Suaramuslim.net – Dalam Islam, akhlak memiliki kedudukan yang sangat tinggi. Bahkan akhlak yang baik adalah indikator keimanan seseorang. Rasulullah mencontohkannya dengan akhlak yang spesial.
Islam merupakan agama akhlak, agama yang mengajarkan tentang tata krama, adab, dan yang lainnya. Oleh karena itu, terkadang seseorang dengan akhlaknya bisa mendapatkan penerimaan yang baik di tengah-tengah masyarakat. Dan banyak orang yang melihat dan menilai seseorang itu dari tingkah laku dan akhlak kepribadiannya, sebelum dari hal yang lainnya. Rasulullah shallallahu ‘alaihi wa sallam bersabda, “Orang mukmin yang paling sempurna imannya adalah yang paling bagus akhlaknya.” (HR At-Tirmidzi)
Kemudian, Rasulullah bersabda lagi, “Tidak ada sesuatu yang diletakkan pada timbangan hari kiamat yang lebih berat daripada akhlak yang mulia, dan sesungguhnya orang yang berakhlak mulia bisa mencapai derajat orang yang berpuasa dan shalat.” (HR Tirmidzi)
Meneladani Akhlak Rasulullah
Sebaik-baik teladan bagi umat Islam adalah Rasulullah shalallahi alaihi wa sallam. Berikut ini adalah akhlak yang bisa di teladani dari Rasulullah.
Pertama adalah pemaaf. Saat Rasulullah shallallahu ‘alaihi wa sallam dan Abu Bakar As-Siddiq melakukan hijrah ke Madinah, kaum Musyrikin segera menawarkan 100 ekor unta kepada siapa yang dapat membunuh Rasulullah shallallahu ‘alaihi wa sallam.
Suraqah bin Malik bin Jus’ham yang mendengar kabar tersebut segera mencari Rasulullah shallallahu ‘alaihi wa sallam. Suraqah segera mengejar Rasulullah shallallahu ‘alaihi wa sallam dari belakang, akan tetapi kudanya tersungkur dua kali dan terjerembab ke tanah.

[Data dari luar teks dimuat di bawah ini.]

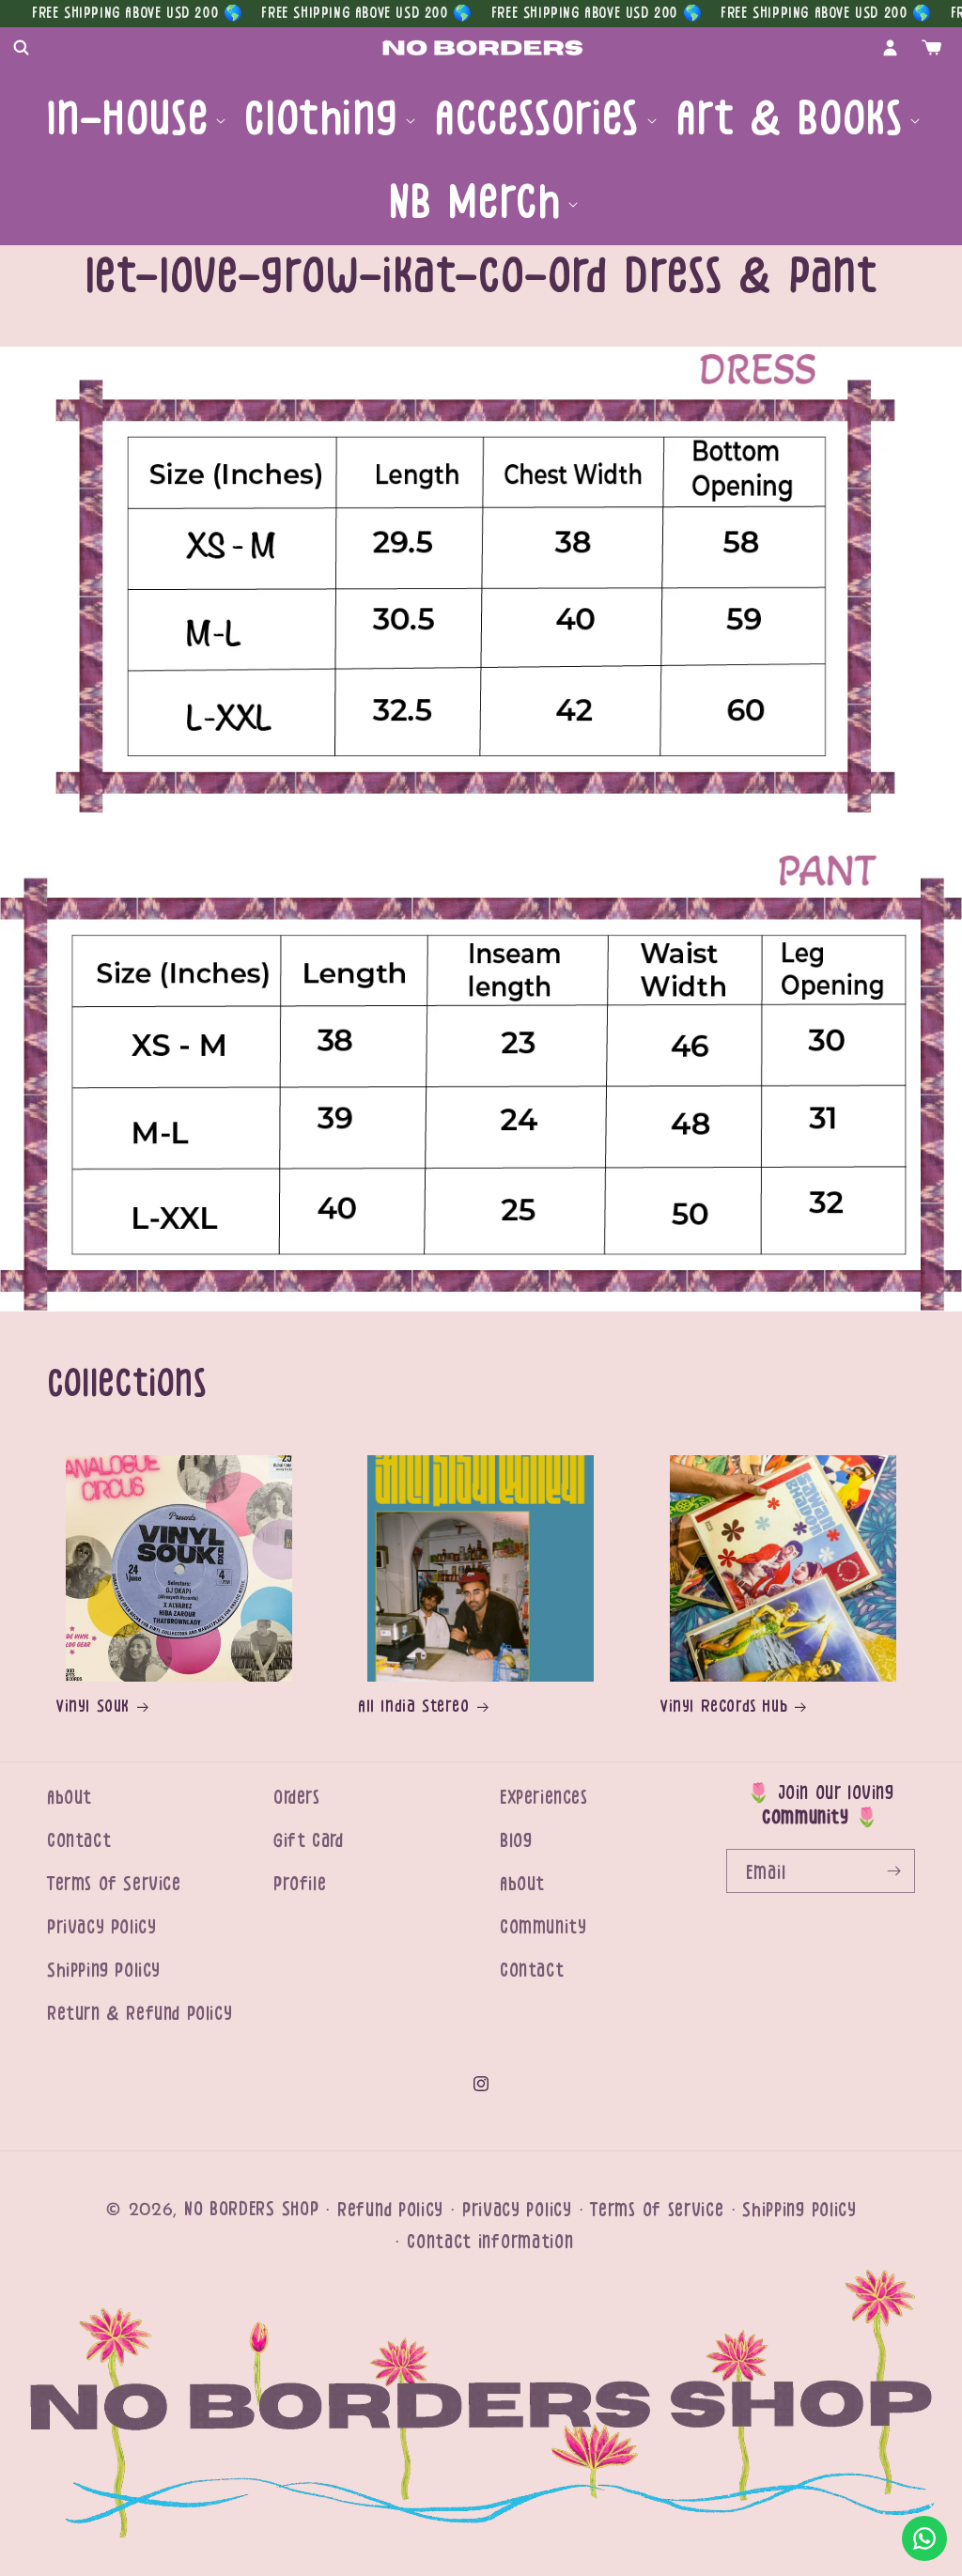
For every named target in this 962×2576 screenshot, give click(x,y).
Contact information (490, 2242)
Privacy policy (517, 2210)
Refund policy (390, 2210)
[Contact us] (924, 2538)
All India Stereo (414, 1707)
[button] (20, 48)
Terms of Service (114, 1884)
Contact (79, 1841)
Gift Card (308, 1841)
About (69, 1798)
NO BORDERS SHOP (251, 2209)
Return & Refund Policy (139, 2014)
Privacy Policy (101, 1927)
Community (543, 1927)
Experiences (544, 1798)
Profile (299, 1884)
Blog (516, 1841)
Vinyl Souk (93, 1707)
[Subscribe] (893, 1871)
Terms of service (656, 2210)
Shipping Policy (104, 1971)
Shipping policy (799, 2210)
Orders (296, 1798)
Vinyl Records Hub (723, 1707)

Namun, untuk kali ketiga ia tersungkur, kudanya terjerumus ke dalam pasir, ia kembali terjerembab. Ketika ingin mengeluarkan kudanya daripada pasir, keluarnya asap berkepul-kepul bagaikan ribut pasir. Suraqah meminta tolong kepada Rasulullah Shallallahu ‘Alaihi Wasallam,dan Rasulullah pun menolongnya.
Dari kisah tersebut tergambar jelas bahwa tatkala Suraqah ingin membunuh Rasulullah shallallahu ‘alaihi wa sallam. Ia bersama kudanya malah terjerembab ke tanah hingga beberapa kali. Kemudian setelah itu, ia memohon kepada Rasulullah shallallahu ‘alaihi wa sallam supaya menolongnya. Maka mulia itu akhirnya menolong Suraqah serta memaafkan kelakuan Suraqah yang hendak membunuh beliau.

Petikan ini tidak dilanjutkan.